The Secret of Rachel Azaria and Bnai Jeshurun
First appeared in Haaretz blog in Hebrew, 17/6/13
Here’s a story for you: With the help of Makom, the leaders of the Bnei Jeshurun community in Manhattan arrange a meeting with Rachel Azaria, Jerusalem council member of the Jerusalemites party.
They hear of her battles for a pluralistic Jerusalem, the fight for afternoon schooling, the struggle against the exclusion of women, and more. And they look to understand from her what New Politics is all about.
Azaria has three children and a baby. It’s the evening, and she has to be on Skype with New York. Her husband is on reserve duty, and her father arrives at her apartment in Katamonim to help out with dinner and showers.
She arrives breathless from another interview on TV and sits down in front of the computer screen to speak with the Americans. Time difference of seven hours you know, it’s midday for them.

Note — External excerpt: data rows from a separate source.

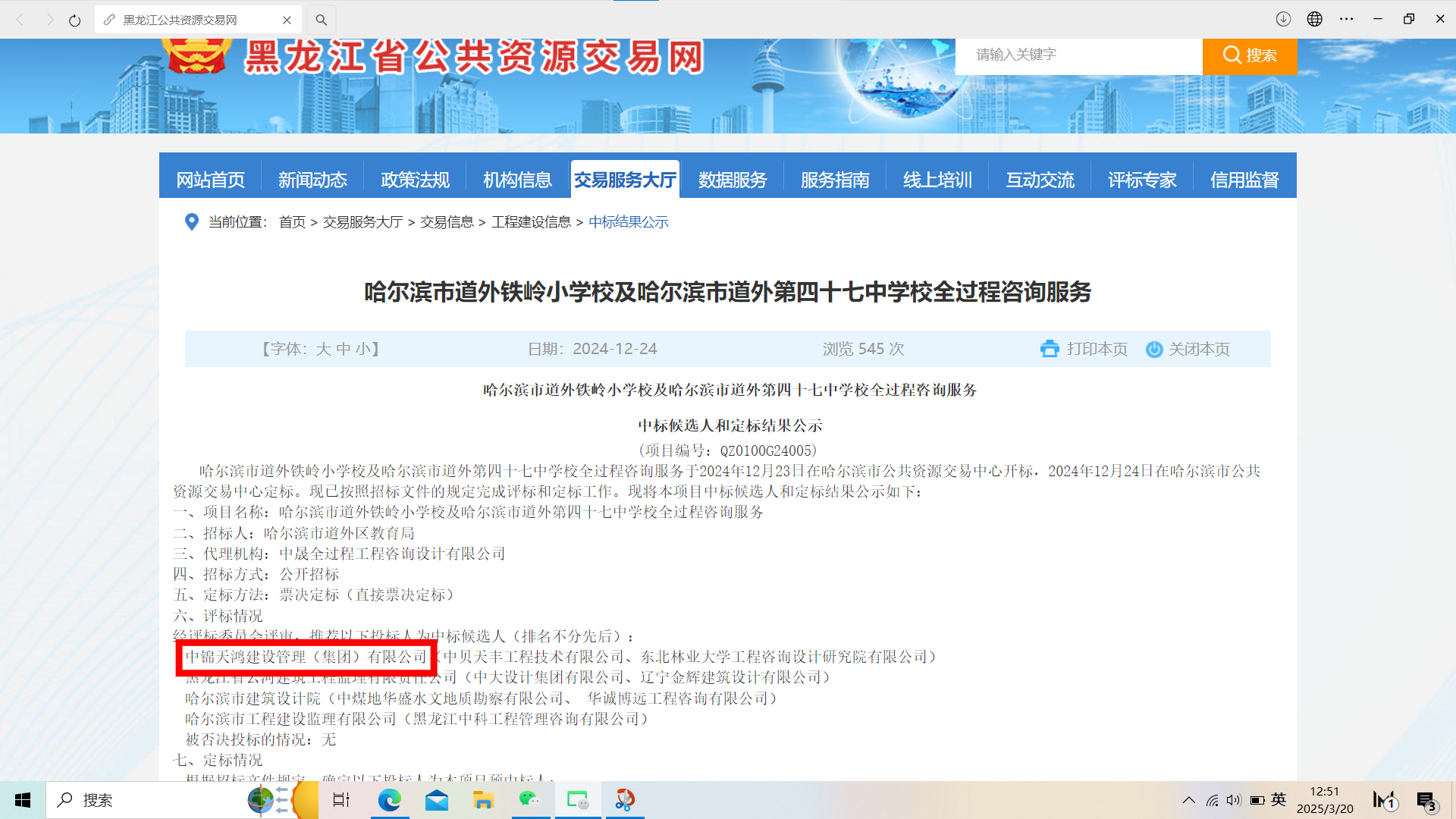Launch the Mail app from the taskbar

point(436,800)
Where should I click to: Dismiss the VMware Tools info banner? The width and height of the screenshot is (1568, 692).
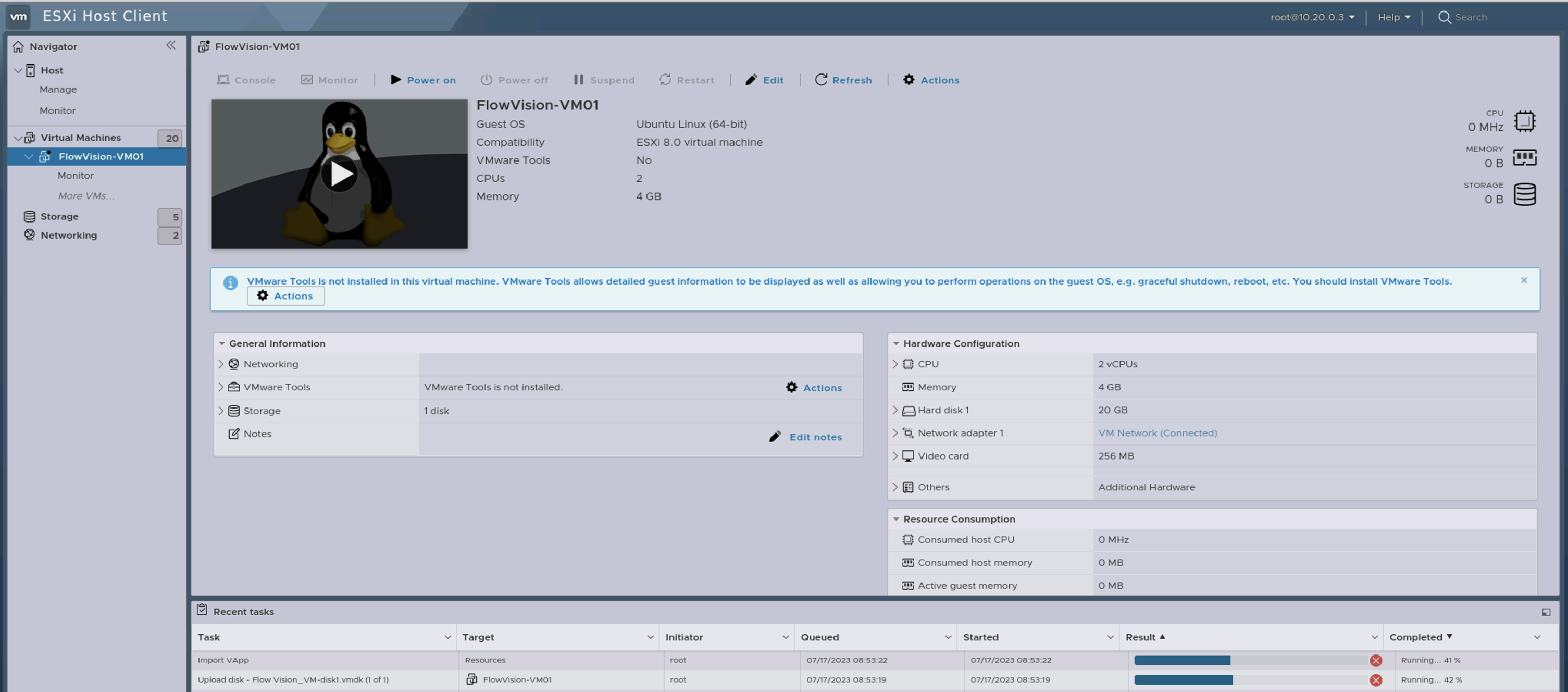(x=1524, y=280)
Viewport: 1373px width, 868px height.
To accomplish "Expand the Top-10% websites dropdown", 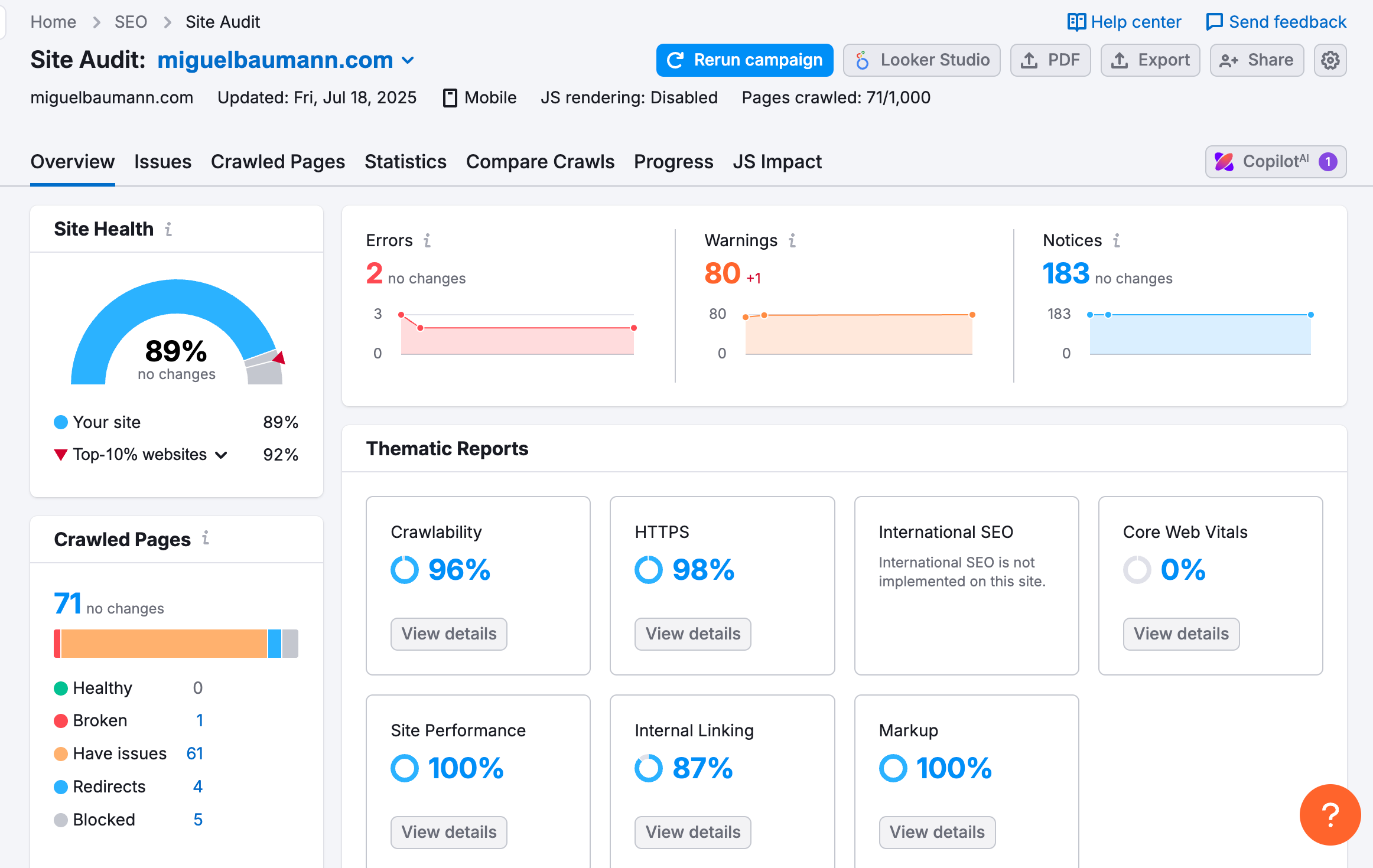I will tap(222, 455).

The conversation begins. Suddenly, the little baby starts to cry. Oops. Azaria realises that he needs feeding but the Skype call has already begun. They’re already talking about a developing vision, about the spirit of Jerusalem.
A slight shift of the web camera. She picks up the baby and begins breast-feeding, unseen by the camera. She is split, her head in New York with words like social change, local politics, Jewish renewal, and her body is giving milk.
This is the woman’s condition. Technology allows one to be both at home and at work, but at the cost of a serious split personality. To my mind this situation is the beginning of an answer, but also a challenge to things we have not yet faced.
But perhaps this story should have remained secret. After all Rachel Azaria is in the midst of an election campaign for the Council of the Eternal City Jerusalem, and it’s not clear if her motherhood is an asset since, certainly in Jerusalem, a man is a good father because he works, and a woman is a good mother even though she works.
Hence in a youtube we find Naftali Bennet (Economy Minister, Jewish Home Party) on a family hike with baby Menashe on his back, while women like Rachel Azaria must be very careful not to lose points when their motherhood shows up in newspaper photographs.
Thoughts arise straight away: How would she get to the council meeting when the baby is ill? Or alternatively, if she is a politician, what kind of mother can she be, and so, why vote for her?
It’s been said before: The concept “working mother” suggests conflict, while “family man” projects harmony.
And I, nevertheless, thought the folks in New York should know, as should the voters in Jerusalem. Because whoever lives like that, whoever holds on to the complexity of this city while also holding on to the complexities of private and public, knows something about a better society. And perhaps since Bennet calls us all brothers, we should call women like Azaria, sister.